Intermediate Pilates – Shoulder Bridge

    Published: 06-16-2009
    Views: 18,335
    Pilates expert Dori Markakos demonstrates how to do pilates and the shoulder bridge exercise in an intermediate pilates workout.

    Dori Markakos

    Dori is an experienced fitness professional whose love of fitness began in grade school with her love of dance and ballet. She’s danced classical ballet since she was 5. As her interest in fitness grew, she began experimenting with all varieties of group fitness and weight lifting. Dori went the practical route to college and received her Bachelor’s Degree in Business with a specialization in Marketing from the University of Virginia’s School of Commerce, but not before receiving her fitness instructor certification in her spare time. After college, Dori went to work for Environmental Design & Construction, LLC (EDC) where she is presently the Controller. In this position, Dori serves as the company’s chief business officer. But, Dori’s heart is in the field of fitness. Dori maintains her certifications and puts them to work as a personal trainer, spinning and Pilates (mat and reformer) instructor. As part of her career development, Dori also received specialty training in pre and post natal fitness, with a specialization in pre/post natal Pilates. Dori currently works with clients as Pilates instructor, while keeping up with her own workouts. She’s run multiple marathons and is an accomplished triathlete having run numerous triathlons as well having completed the Ironman Triathlon. Dori resides in Arlington, Virginia with her husband Peter and daughter Mia.

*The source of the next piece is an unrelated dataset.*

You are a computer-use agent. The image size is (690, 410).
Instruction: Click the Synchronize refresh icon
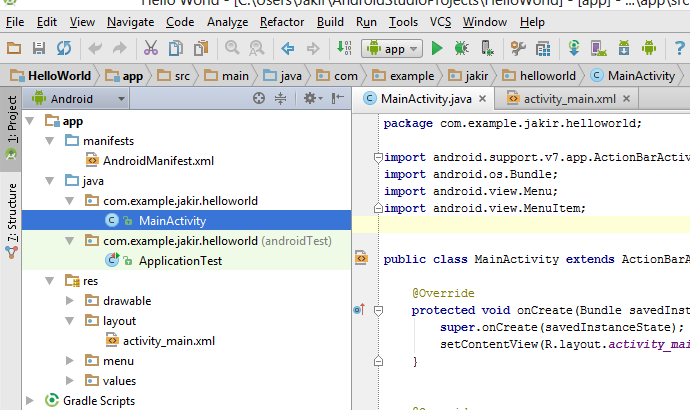click(63, 48)
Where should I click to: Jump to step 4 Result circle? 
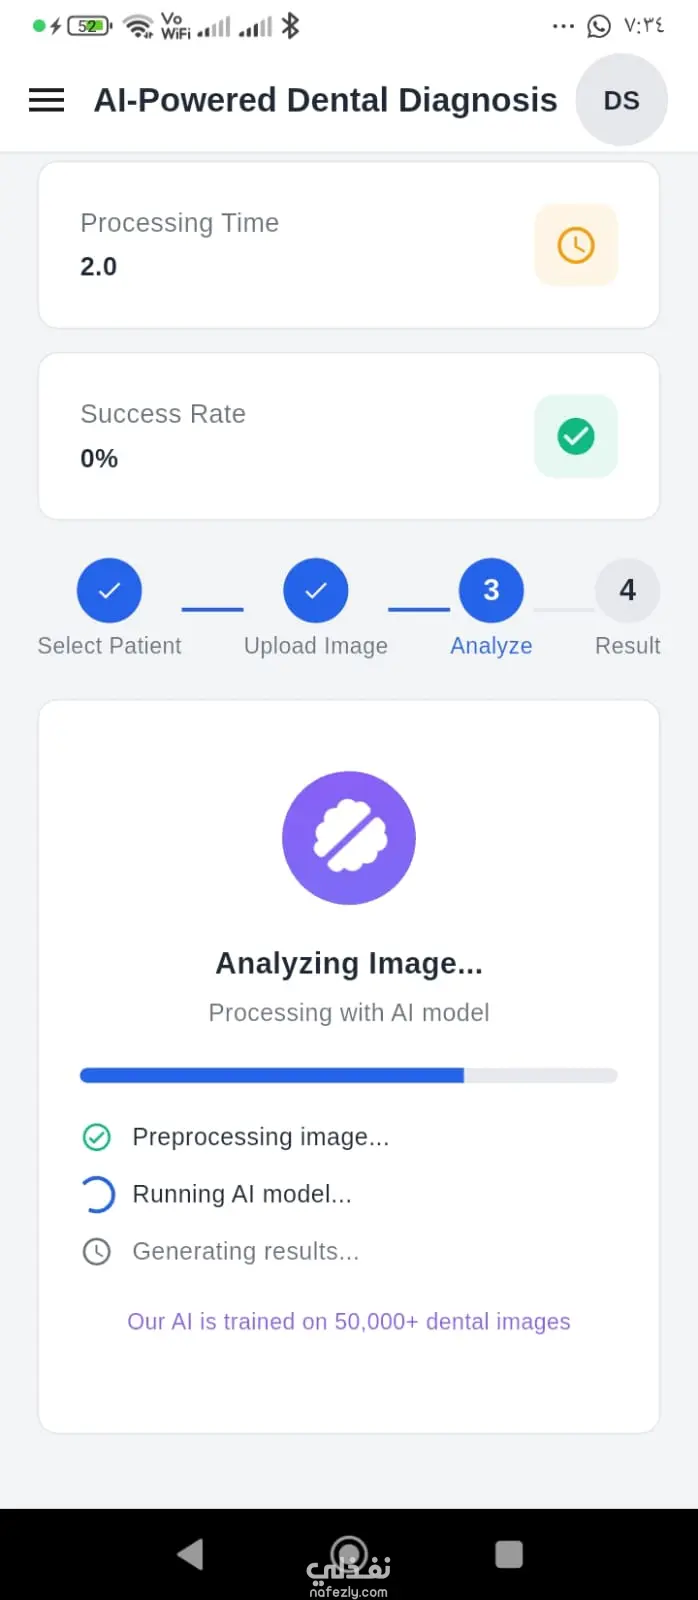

    Dori: Hi I'm Dori and this is intermediate pilates. Let me show you how to do a pilates shoulder bridge. So go ahead and seat yourself in middle of the pilates mat, grab on to your hamstrings, sit up nice and tall, inhale and exhale. Bring your spine to neutral. So look straight ahead, round out your spine, one vertebra at a time, keeping those heels and feet connected with the floor and extend those finger tips nice and long towards your toes. Open up the chest, take big deep breath in and this time as you exhale I want you to rotate those hips under, bringing your spine right back to neutral. So your navel is pulling into your spine, your spine right into the floor. Walk those hands closer towards your feet and open up your chest. Now, what I want you to do is to bring those heels a little closer towards your glute and all you are going to do is roll up your vertebra, one at a time lifting those hips nice and high as close as you can to the sky, close as you can, inhale and exhale, lift it up a little bit higher if you can take a little bit of a deeper workout here, bring those heels closer to your glute, and hold it up and all you are simply going to do is keep your spine in neutral you look straight up . Super, super important, walk those toes out, those heels and then those toes and reverse them walk the toes in, the heels and the toes. Let's take it again, toes, heels, toes, toes, heels, toes and again, toes, heels, toes, and toes heels toes, pause and hold it. Inhale and exhale, lower the hips half way and lift and lower and lift, take a couple of more right here. It's super important in this exercise that you keep your spine in neutral and look straight up, good. One more, inhale, exhale up and hold it. And slowly unroll your vertebra one at a time, nice and easy hold on to those legs, bring them in for little stretch, go ahead and roll up and let's go ahead and progress to the next pilates exercise.